### Available data

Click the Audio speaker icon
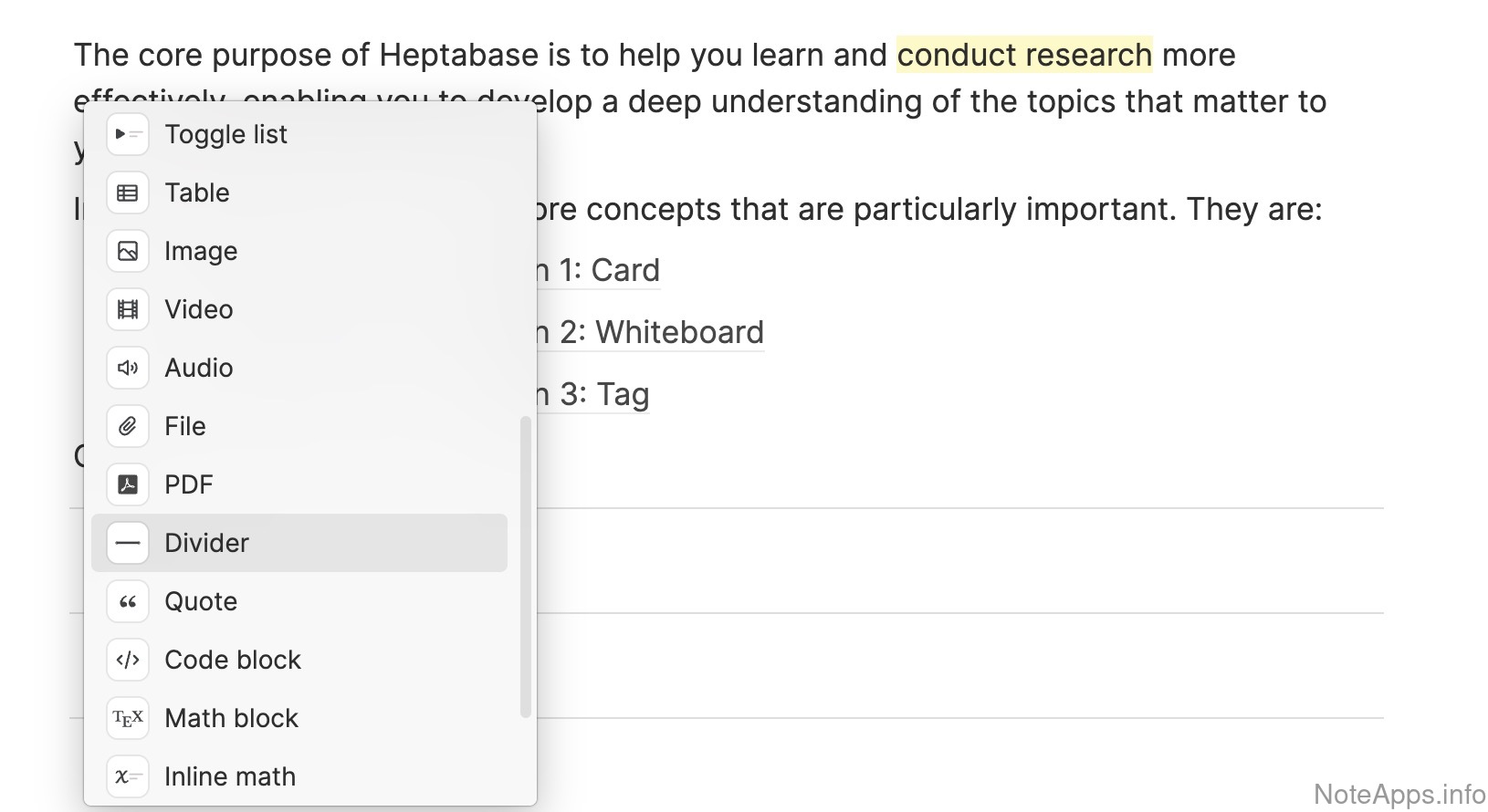The width and height of the screenshot is (1488, 812). [128, 369]
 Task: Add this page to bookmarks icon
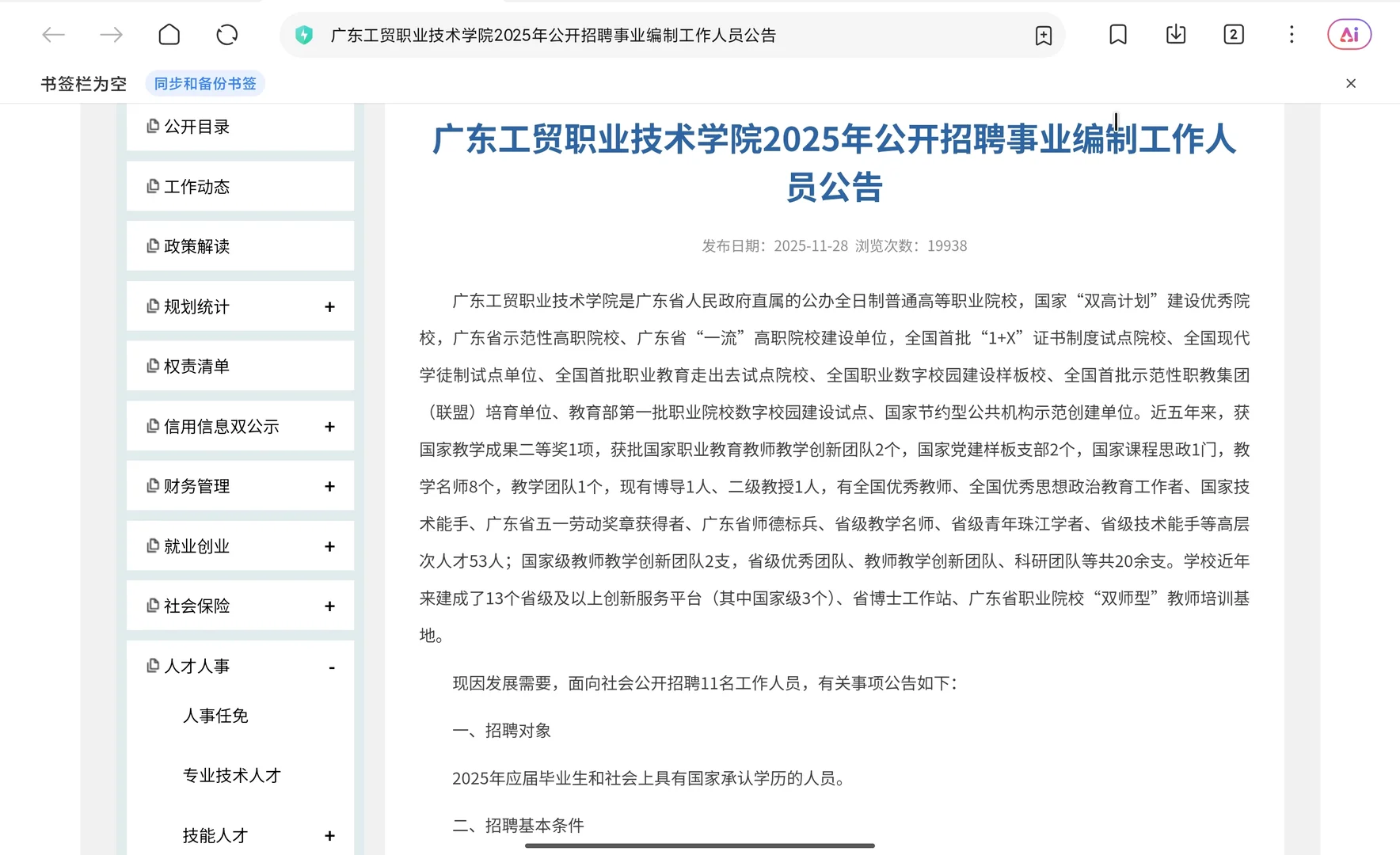pos(1043,35)
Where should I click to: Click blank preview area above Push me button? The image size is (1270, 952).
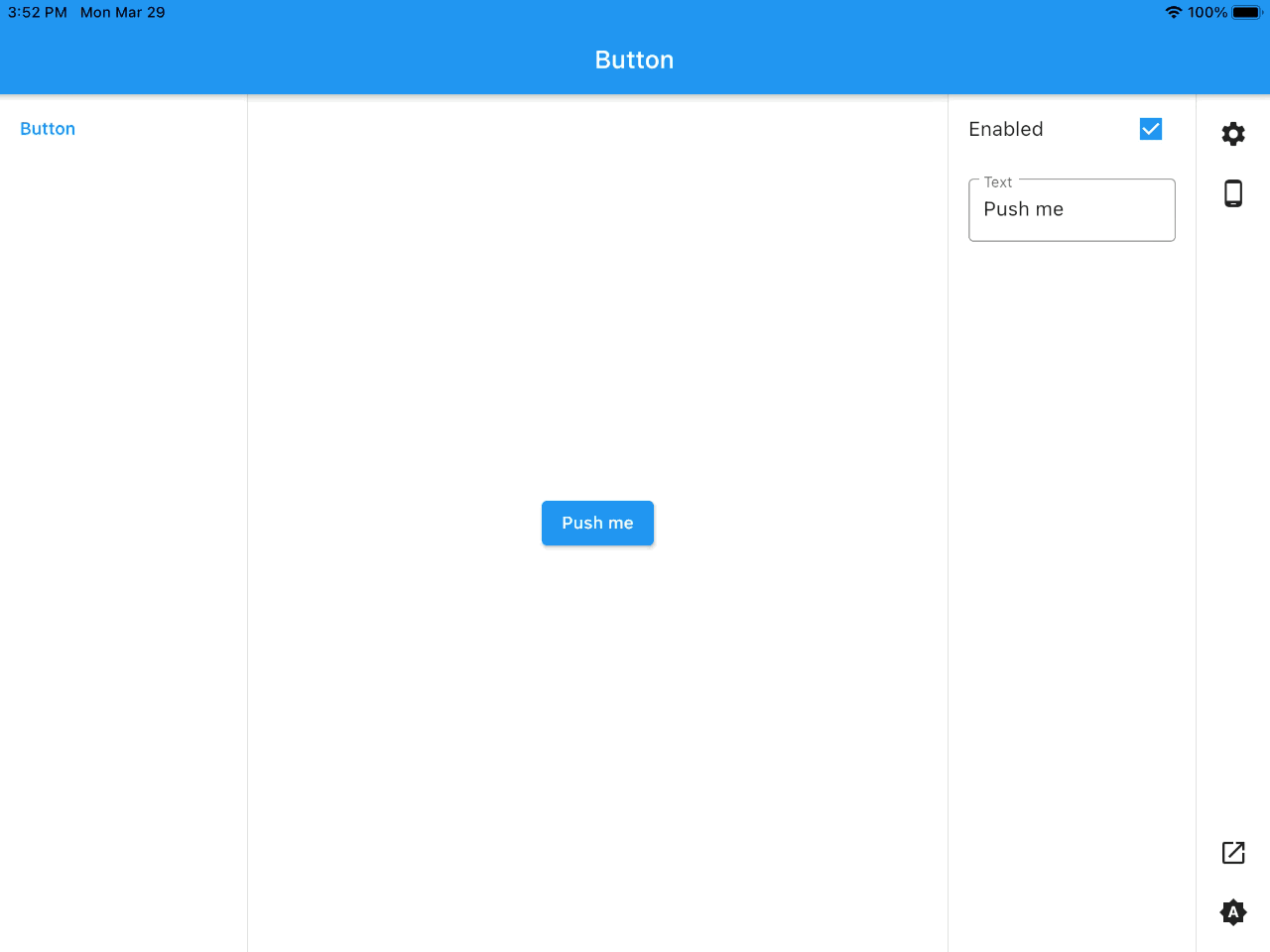[x=597, y=298]
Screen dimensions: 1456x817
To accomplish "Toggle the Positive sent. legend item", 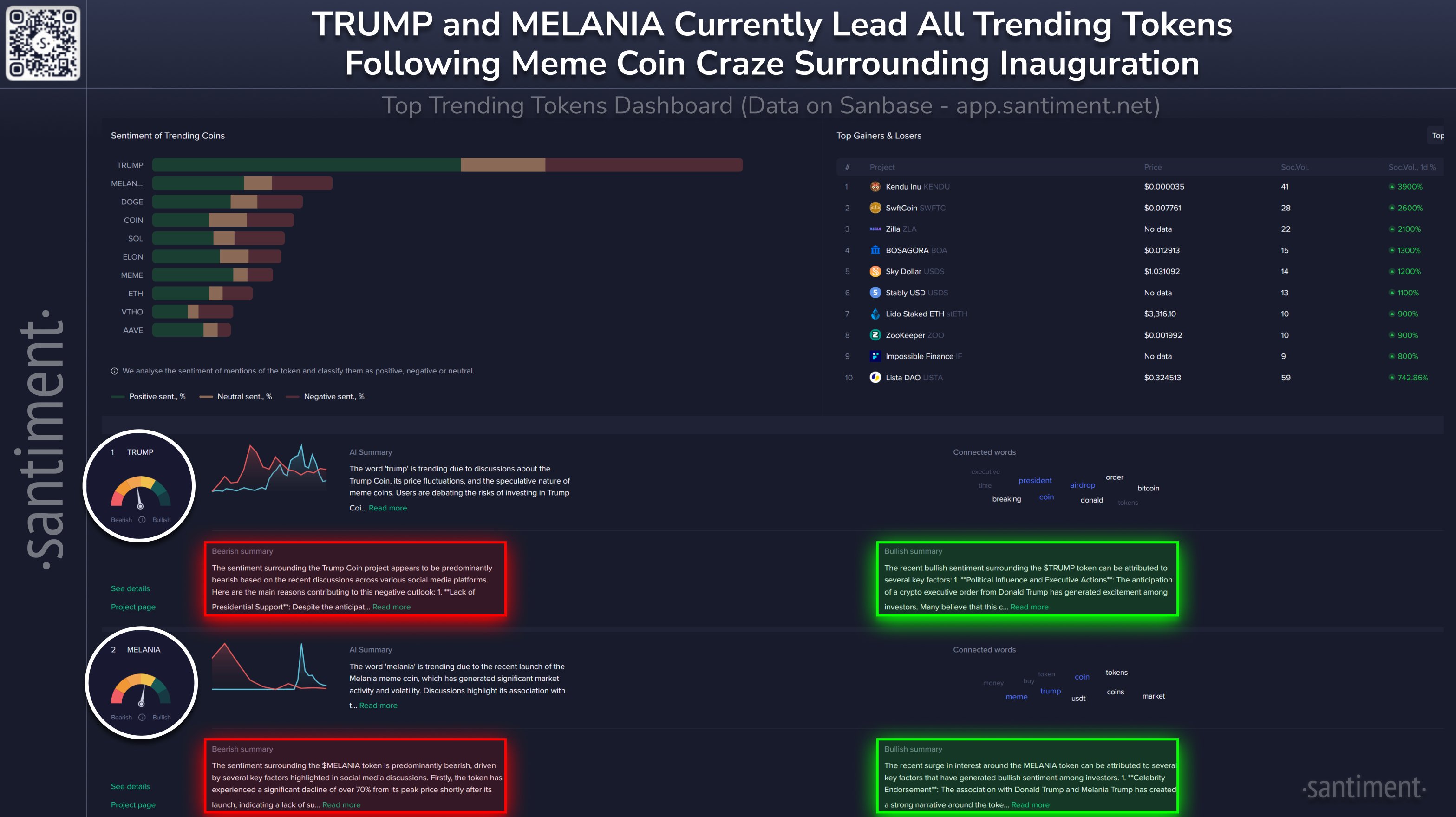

### The request
Revise the stretch from the line containing "Screen dimensions: 1456x817" through the end of the entries, putting "Switch" in place of "Toggle" and leaving all else unchanged. Omit the pictures from your answer.

### Finished answer
Screen dimensions: 1456x817
To accomplish "Switch the Positive sent. legend item", 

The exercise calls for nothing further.